What to produce:
Express the lines between the one holding "1568x677 pixels. Task: Select" and the one holding "point(1078,859)", inclusive, as a JSON list of strings with one string per line, leaving out blank lines.

Working data:
—————

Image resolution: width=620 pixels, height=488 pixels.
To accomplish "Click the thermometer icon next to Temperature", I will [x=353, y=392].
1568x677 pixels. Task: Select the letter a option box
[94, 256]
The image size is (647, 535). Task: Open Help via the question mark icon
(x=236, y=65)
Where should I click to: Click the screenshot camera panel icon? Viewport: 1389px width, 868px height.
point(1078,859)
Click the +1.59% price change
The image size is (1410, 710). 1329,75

—————

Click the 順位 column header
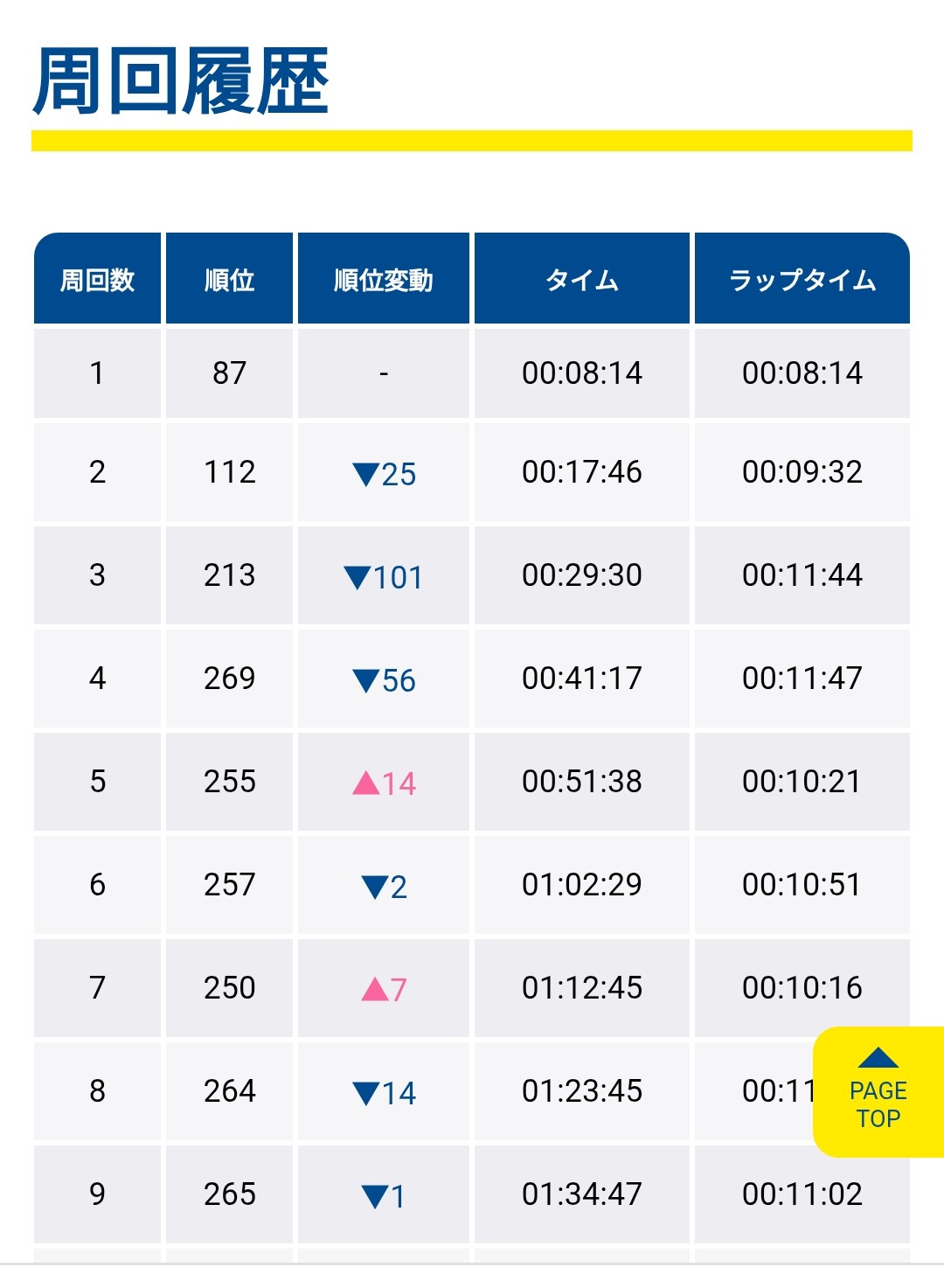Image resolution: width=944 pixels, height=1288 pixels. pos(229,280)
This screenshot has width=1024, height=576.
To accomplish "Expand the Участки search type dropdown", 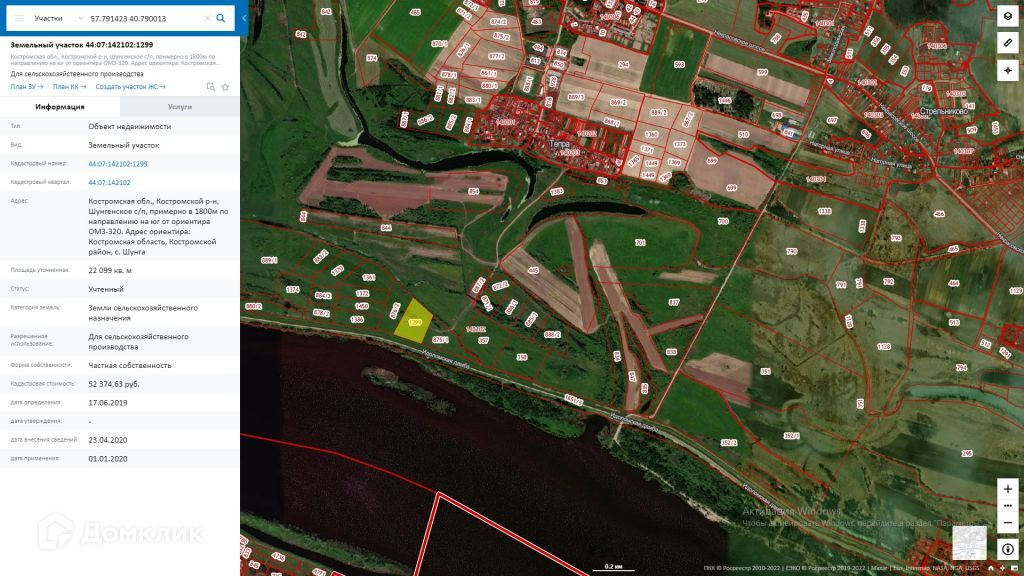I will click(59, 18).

—————

Solution for this exercise:
[
  "1568x677 pixels. Task: Select the letter a option box",
  "[94, 256]",
  "The image size is (647, 535). Task: Open Help via the question mark icon",
  "(x=236, y=65)",
  "Where should I click to: Click the screenshot camera panel icon? Viewport: 1389px width, 868px height.",
  "point(1078,859)"
]